◆ **Task requirements**
I need the records below restated word for word, without their pictures.

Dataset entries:
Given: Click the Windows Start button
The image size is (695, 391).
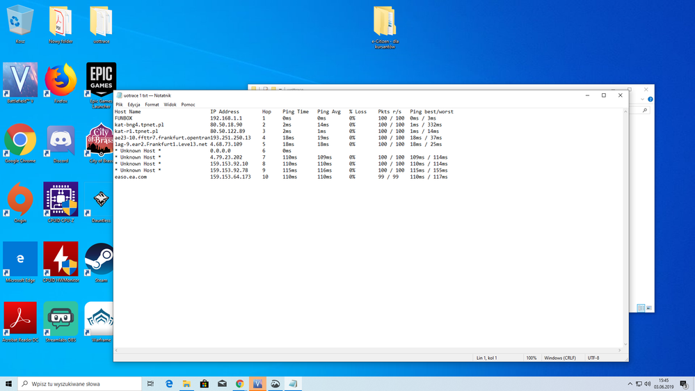Looking at the screenshot, I should tap(9, 383).
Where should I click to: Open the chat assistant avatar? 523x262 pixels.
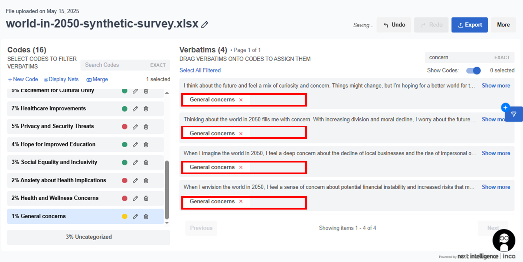504,240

◆ **The answer**
Given: Click the Windows Start button
The image size is (695, 391).
Looking at the screenshot, I should tap(9, 383).
Where should I click to: Open the chat assistant avatar? 523x262 pixels.
504,240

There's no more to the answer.